--- Page ---

Toulouse. Il y a vingt ans, la liste Les Motivé-e-s faisait un carton aux municipales

 Toulouse. Il y a vingt ans, la liste Les Motivé-e-s faisait un carton aux municipales

Salah Amokrane, ancien chef de file des Motivé-e-s (2001). JEAN-FRANÇOIS MONIER / AFP / Décembre 2017

La liste Les Motivé-e-s, avec à sa tête Salah Amokrane, n’est pas un parti, ses attaches se situent dans l’action associative et la musique. Une liste largement identifiée au groupe de musique toulousain Zebda. Au premier tour, avec 12,4 %, cette liste réalise un véritable exploit en se classant 3e.

 

Nous sommes en janvier 2001, et dans la quatrième ville de France, à Toulouse, la campagne pour les élections municipales bat son plein. Le premier tour a lieu dans quelques semaines, le 11 mars. Une campagne marquée cette année par la présence d’une liste citoyenne issue des quartiers populaires qui grimpe tout doucement mais sûrement dans les sondages. Près de 15 000 Toulousains font alors confiance aux Motivé-e-s. Une formidable aventure électorale qui marquera à tout jamais l’histoire des luttes des quartiers populaires. Interview avec Salah Amokrane, militant associatif.

LCDL : Quel bilan tirez-vous vingt ans plus tard de votre épopée municipale ?

Salah Amokrane : Le bilan est plutôt positif.  Nous avons réussi à fédérer au-delà des quartiers populaires. Une alliance entre une kyrielle de militant-e-s toulousains, des féministes, des militants du milieu culturel, des altermondialistes, des syndicalistes…

Ce que je tire en premier lieu de cette aventure, c’est qu’on a prouvé que c’était possible d’exister de manière autonome, et de peser sur le débat électoral, en dehors des partis politiques. Je crois que nous avons également démontré que notre proposition correspondait à une véritable attente de renouvellement des pratiques politiques.

On a vu ensuite à quel point les sujets de démocratie participative, d’égalité femmes/hommes, ont pris de l’importance dans les années qui ont suivi et jusqu’à aujourd’hui.

Avec le recul, avez-vous quelques regrets ?

Oui, bien sûr. Ca ne peut jamais être parfait. Je pense que nous avons fait preuve parfois d’un peu de naïveté. Notre faiblesse a été notre générosité. Nous nous sommes montrés très ouverts, trop ouverts sans doute !, pas assez sur nos gardes, et certains militants plus expérimentés en ont abusé. La démarche était ultra-démocratique, c’est allé très vite et nous étions parfois un peu dépassés par les évènements. Paradoxalement, je pense que nous n’avons pas assez mis en valeur cette question des quartiers populaires…

Quelles ont été les raisons de votre succès ?

---

- **Consigne A**
Recopiez à l'identique les lignes, en commençant par celle qui contient « Buyer Protection (326, 573) » et en terminant à la dernière ligne, les deux bornes comprises. Laissez les images de côté.

--- Données extraites ---

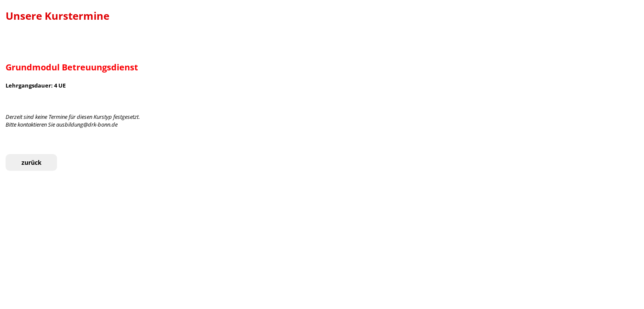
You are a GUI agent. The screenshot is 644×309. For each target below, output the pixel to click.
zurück (31, 162)
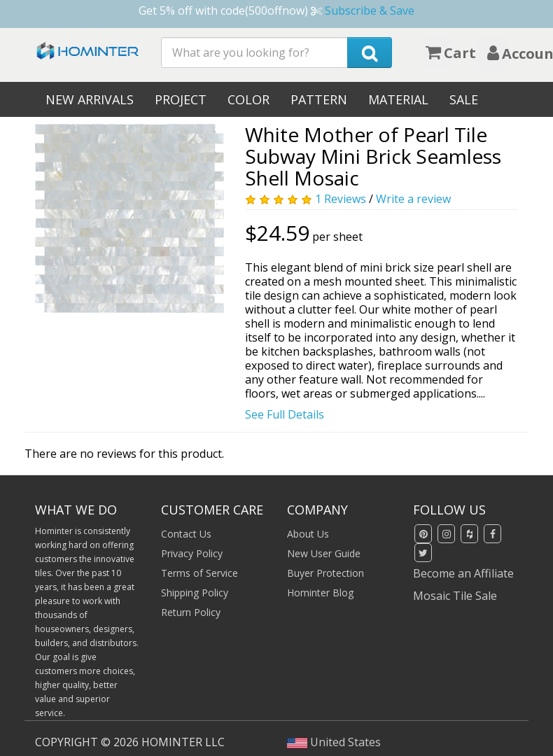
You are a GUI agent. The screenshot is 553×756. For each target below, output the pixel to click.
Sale (463, 99)
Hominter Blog (320, 592)
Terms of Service (200, 573)
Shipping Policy (195, 592)
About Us (308, 533)
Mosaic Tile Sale (455, 596)
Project (181, 99)
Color (248, 99)
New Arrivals (90, 99)
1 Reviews (340, 199)
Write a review (413, 199)
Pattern (318, 99)
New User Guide (323, 553)
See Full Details (284, 414)
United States (334, 742)
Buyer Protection (326, 573)
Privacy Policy (192, 553)
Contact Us (186, 533)
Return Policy (190, 612)
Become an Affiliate (463, 573)
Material (398, 99)
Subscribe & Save (370, 10)
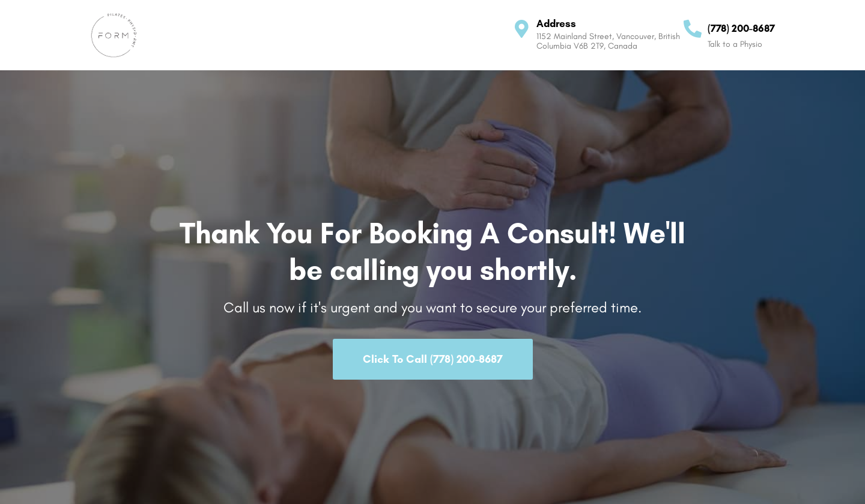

---

- **Consigne B**
Répondez aux questions suivantes d'après l'article :
(i) Quel score la liste Les Motivé-e-s a-t-elle obtenu au premier tour, et à quelle place s'est-elle classée ?
(ii) À quelle date le premier tour a-t-il lieu ?
(iii) Combien de Toulousains font alors confiance aux Motivé-e-s ?

- **Corrigé A**
Buyer Protection (326, 573)
Privacy Policy (192, 553)
Contact Us (186, 533)
Return Policy (190, 612)
Become an Affiliate (463, 573)
Material (398, 99)
Subscribe & Save (370, 10)

- **Corrigé B**
(i) 12,4 %, ce qui la classe 3e.
(ii) Le 11 mars.
(iii) Près de 15 000.